Une manifestation d'ampleur historique a mobilisé les Hongkongais dimanche contre un projet de loi sur les extraditions en Chine, perçu comme un nouveau grignotage de l'autonomie du territoire. Un défi majeur pour Pékin.

Une véritable marée humaine a envahi dimanche les rues de Hong Kong pour s'opposer à un projet de loi sur les extraditions en Chine, qui sera examiné mercredi par l'Assemblée du territoire autonome.
Une véritable marée humaine a envahi dimanche les rues de Hong Kong pour s'opposer à un projet de loi sur les extraditions en Chine, qui sera examiné mercredi par l'Assemblée du territoire autonome. © AFP / Philip FONG / AFP

Hong Kong est décidément le cauchemar des dirigeants chinois. Plusieurs centaines de milliers de manifestants -plus d'un million selon les organisateurs, soit un Hongkongais sur sept- sont descendu dans la rue hier pour s'opposer à un projet de loi facilitant les extraditions vers la Chine continentale. C'est la plus grande manifestation depuis que l'ancienne colonie britannique est revenue dans le giron chinois en 1997, un défi d'ampleur historique à l'autorité de Pékin.

Pour comprendre la portée de cet événement, il faut se souvenir que le retour de Hong Kong à la Chine s'accompagnait d'un statut d'autonomie pour cinquante ans, résumée par la formule, « un pays, deux systèmes ». Hong Kong est donc au sein de la Chine, mais dispose de son parlement, d'une opposition politique, d'une presse théoriquement libre, de la liberté de manifester, toutes choses impossibles dans le reste de la Chine.

Depuis quelques années, toutefois, les Hongkongais ont le sentiment que Pékin grignote progressivement cette autonomie. En 2014, Hong Kong avait vécu la Révolution dite « des parapluies », qui demandait l'élection, comme promis, du principal dirigeant du territoire au suffrage universel. Pékin avait opposé une fin de non recevoir.

L'esprit frondeur des Hongkongais s'exprime notamment par la commémoration, chaque année, de l'anniversaire du massacre de Tiananmen, le seul coin de Chine où c'est possible. La semaine dernière, pour le 30ème anniversaire, ils étaient 180 000, alors que de l'autre côté de la frontière, la seule référence à Tiananmen vous envoyait directement en prison.

Cette fois, c'est une loi sur les extraditions qui provoque le sursaut. Des affaires d'enlèvement de libraires ou d'un homme d'affaire qui se sont retrouvés en Chine ont marqué les esprits, et expliquent la mobilisation et même les affrontements de fin de manifestation. La loi revient devant l'assemblée locale mercredi, et de nouveaux incidents sont redoutés.
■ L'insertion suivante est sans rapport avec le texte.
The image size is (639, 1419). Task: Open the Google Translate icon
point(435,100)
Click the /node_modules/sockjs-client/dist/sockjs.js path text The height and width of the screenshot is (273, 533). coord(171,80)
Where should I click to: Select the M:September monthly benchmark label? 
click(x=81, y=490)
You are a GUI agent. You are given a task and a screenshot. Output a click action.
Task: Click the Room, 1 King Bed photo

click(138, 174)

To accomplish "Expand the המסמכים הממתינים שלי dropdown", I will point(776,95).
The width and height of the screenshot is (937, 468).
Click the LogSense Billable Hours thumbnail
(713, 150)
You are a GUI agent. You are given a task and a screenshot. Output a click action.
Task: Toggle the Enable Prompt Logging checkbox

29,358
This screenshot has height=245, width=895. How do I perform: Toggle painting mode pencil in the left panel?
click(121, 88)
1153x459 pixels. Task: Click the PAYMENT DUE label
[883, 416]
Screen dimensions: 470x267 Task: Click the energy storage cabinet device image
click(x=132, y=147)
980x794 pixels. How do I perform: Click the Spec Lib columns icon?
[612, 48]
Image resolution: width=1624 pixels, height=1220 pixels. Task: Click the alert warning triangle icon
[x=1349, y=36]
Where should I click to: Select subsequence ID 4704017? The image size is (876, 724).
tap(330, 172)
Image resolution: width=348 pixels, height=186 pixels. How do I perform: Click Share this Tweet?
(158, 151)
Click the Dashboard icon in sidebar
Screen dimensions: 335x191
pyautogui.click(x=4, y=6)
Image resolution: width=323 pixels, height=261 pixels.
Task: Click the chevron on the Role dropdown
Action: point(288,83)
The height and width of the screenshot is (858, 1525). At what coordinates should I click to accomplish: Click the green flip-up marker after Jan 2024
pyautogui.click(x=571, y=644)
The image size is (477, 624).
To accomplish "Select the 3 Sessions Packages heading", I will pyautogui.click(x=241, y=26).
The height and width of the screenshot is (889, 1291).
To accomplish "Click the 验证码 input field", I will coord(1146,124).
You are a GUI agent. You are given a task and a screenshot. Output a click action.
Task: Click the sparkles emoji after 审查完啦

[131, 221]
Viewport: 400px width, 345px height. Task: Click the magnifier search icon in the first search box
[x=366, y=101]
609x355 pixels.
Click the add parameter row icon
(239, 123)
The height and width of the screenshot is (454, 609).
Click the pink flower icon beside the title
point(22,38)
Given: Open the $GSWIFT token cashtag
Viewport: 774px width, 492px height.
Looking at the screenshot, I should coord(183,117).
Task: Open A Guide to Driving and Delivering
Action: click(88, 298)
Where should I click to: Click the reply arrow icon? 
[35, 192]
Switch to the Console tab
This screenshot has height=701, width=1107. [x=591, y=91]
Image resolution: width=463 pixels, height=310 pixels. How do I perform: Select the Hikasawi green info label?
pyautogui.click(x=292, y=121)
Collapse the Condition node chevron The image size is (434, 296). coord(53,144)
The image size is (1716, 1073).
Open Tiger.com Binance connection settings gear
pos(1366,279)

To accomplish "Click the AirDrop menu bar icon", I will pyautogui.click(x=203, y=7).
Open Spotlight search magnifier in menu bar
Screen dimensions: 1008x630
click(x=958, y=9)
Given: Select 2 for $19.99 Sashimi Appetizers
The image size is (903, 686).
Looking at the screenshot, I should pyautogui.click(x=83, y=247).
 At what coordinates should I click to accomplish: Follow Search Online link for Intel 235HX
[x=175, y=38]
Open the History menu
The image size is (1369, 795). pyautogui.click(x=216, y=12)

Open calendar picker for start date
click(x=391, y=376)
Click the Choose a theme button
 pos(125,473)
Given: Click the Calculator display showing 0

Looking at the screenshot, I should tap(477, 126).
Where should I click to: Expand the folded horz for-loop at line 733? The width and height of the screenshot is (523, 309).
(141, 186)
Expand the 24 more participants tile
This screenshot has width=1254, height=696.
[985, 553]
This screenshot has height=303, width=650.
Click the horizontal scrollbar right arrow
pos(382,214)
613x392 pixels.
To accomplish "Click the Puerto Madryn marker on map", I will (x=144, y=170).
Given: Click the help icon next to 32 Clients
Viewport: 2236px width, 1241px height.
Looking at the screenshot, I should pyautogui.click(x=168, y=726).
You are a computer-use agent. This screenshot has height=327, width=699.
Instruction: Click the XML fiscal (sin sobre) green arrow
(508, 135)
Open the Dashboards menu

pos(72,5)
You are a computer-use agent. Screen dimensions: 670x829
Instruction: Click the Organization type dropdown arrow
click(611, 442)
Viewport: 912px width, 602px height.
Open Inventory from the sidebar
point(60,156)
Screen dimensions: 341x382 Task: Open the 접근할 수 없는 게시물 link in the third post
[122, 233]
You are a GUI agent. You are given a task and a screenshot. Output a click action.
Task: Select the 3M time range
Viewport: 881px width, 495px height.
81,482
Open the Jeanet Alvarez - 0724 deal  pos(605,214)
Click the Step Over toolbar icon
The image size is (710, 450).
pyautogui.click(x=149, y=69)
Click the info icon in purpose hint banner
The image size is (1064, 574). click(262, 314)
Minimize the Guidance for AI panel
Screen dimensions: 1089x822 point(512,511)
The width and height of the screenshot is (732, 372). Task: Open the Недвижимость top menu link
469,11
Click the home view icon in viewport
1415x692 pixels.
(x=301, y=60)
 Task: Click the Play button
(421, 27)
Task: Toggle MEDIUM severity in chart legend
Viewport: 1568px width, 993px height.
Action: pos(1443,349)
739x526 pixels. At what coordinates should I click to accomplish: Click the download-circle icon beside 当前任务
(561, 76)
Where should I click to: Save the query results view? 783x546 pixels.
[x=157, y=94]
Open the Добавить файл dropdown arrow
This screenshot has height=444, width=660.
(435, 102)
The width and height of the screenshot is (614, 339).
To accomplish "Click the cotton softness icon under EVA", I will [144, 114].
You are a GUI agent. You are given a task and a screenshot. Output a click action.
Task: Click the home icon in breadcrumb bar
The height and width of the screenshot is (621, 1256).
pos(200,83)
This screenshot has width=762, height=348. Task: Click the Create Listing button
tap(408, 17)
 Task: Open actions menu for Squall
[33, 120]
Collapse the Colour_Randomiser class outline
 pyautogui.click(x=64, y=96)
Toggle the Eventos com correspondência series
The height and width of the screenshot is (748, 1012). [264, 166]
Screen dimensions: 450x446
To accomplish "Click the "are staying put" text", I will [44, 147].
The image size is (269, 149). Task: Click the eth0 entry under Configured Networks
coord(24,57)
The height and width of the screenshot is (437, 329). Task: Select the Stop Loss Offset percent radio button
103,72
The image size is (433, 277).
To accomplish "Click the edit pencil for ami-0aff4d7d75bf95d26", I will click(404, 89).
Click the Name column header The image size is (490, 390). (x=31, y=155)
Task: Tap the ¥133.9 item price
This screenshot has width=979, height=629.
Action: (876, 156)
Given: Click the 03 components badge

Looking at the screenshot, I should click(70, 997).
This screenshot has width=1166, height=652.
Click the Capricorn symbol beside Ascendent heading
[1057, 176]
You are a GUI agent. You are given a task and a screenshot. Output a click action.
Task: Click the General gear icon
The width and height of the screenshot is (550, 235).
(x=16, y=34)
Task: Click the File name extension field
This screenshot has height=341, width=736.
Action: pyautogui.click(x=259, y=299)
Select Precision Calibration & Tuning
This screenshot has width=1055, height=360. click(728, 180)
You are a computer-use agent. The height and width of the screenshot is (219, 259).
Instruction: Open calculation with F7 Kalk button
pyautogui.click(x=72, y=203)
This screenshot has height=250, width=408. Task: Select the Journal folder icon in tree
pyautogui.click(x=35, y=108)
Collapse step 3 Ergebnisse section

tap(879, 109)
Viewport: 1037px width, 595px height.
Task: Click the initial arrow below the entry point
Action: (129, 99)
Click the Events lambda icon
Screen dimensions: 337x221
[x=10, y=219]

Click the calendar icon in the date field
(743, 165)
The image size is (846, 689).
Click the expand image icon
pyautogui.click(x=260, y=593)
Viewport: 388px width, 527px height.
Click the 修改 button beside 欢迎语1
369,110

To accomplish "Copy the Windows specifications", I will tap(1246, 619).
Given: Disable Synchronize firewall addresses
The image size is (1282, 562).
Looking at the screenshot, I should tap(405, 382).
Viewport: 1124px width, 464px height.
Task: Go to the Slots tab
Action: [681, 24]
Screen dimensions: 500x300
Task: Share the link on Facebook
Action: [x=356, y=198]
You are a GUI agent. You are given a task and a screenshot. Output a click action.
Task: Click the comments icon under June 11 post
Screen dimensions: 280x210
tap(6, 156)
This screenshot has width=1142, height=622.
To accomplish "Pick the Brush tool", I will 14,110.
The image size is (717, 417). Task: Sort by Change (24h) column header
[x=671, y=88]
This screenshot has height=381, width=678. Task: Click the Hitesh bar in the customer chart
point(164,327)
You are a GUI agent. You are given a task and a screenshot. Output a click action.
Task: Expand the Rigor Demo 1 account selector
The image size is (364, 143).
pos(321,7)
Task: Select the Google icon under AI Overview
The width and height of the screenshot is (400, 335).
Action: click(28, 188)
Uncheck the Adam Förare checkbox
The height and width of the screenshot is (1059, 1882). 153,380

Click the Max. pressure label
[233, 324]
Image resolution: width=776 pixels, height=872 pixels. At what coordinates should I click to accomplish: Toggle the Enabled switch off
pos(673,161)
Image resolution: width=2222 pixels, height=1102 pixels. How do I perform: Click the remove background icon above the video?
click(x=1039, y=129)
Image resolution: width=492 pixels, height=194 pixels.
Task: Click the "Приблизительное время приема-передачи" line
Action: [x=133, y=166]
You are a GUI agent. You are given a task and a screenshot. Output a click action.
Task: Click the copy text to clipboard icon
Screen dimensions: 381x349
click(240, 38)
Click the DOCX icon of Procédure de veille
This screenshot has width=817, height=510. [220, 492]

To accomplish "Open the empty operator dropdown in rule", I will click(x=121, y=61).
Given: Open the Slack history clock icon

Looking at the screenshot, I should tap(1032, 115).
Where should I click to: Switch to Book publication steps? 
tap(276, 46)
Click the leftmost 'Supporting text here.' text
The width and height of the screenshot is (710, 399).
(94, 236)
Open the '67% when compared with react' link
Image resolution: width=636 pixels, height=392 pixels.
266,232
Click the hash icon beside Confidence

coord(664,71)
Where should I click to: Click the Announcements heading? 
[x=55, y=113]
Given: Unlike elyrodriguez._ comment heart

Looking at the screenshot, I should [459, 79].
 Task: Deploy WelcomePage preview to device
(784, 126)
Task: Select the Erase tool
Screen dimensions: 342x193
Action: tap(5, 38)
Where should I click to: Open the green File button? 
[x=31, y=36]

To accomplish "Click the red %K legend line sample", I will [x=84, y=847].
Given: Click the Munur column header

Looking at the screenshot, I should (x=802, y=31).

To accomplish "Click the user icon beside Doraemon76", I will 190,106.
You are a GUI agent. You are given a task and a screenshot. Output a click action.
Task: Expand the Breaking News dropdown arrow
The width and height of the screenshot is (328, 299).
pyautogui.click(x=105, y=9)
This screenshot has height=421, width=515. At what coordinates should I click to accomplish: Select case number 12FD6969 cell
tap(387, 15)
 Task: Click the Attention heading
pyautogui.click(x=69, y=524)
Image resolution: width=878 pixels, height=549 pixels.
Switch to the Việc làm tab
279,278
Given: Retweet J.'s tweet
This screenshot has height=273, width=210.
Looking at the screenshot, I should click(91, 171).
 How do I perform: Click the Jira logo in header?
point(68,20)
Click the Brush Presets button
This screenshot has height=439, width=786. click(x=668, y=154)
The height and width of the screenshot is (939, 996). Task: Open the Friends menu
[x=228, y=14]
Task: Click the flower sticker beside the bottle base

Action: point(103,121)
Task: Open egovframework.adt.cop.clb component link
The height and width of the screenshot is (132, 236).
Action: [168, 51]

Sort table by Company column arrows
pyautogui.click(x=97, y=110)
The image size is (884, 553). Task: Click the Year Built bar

Les autorités chinoises n'ont pas de réponse politique adaptée. Elles sont confrontés à un phénomène qui les a surpris, l'émergence de leaders d'à peine 20 ans, c'est-à-dire qui ont grandi après la rétrocession : or cette génération est la plus frondeuse, voire même radicale avec un noyau qui revendique l'indépendance.

De fait, les Hongkongais avaient favorablement accueilli la rétrocession en 1997, à un moment où la Chine, en pleine croissance, laissait espérer un assouplissement de son système. Mais la fête a tourné court, et Hong Kong se sent trop différente pour s'intégrer facilement dans une Chine redevenue rigide sous Xi Jinping.

La fronde politique fait désormais partie de l'identité culturelle des Hongkongais : « je manifeste, donc je suis différent des autres Chinois ».

Pékin va devoir gérer cette crise en direct, car l'administration du territoire est discréditée. Mais dans ce bout de l'empire où l'usage de la force est impossible, il va falloir trouver autre chose pour mater les Hongkongais.